> Input data
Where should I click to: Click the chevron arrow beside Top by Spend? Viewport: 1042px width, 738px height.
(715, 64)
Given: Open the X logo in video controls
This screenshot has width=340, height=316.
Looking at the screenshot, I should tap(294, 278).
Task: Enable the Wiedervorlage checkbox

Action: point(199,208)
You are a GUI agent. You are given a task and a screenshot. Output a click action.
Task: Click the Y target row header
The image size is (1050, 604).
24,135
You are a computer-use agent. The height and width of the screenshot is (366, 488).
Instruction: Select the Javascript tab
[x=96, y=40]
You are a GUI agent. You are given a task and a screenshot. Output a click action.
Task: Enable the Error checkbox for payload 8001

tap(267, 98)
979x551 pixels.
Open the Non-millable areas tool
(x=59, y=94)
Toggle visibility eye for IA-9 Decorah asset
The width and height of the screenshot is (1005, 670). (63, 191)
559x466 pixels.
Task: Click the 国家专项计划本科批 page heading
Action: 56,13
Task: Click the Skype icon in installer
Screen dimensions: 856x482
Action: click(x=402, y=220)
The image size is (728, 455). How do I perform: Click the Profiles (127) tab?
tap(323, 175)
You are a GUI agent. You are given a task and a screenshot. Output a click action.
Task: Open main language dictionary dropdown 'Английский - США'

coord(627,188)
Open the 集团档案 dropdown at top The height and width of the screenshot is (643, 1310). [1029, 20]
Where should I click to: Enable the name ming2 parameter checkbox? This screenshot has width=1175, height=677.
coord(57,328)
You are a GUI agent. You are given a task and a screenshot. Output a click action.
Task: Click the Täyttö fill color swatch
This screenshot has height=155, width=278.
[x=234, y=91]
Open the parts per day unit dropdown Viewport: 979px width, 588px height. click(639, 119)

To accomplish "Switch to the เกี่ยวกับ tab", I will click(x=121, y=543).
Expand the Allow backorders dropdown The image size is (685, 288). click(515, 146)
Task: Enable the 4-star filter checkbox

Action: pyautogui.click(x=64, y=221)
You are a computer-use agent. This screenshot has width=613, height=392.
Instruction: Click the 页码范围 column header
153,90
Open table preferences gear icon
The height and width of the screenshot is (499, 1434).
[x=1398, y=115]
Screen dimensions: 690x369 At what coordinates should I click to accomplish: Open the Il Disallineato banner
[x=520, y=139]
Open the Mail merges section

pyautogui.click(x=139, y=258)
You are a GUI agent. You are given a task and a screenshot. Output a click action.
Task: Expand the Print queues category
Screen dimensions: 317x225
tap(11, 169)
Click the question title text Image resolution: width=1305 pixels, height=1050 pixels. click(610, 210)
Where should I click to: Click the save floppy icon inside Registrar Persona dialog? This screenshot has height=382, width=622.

> What you have to do
Filter the material above down to the lines that hold the word "computer".

> Answer for the task
You are a computer-use agent. The height and width of the screenshot is (366, 488).
You are a computer-use agent. This screenshot has width=613, height=392.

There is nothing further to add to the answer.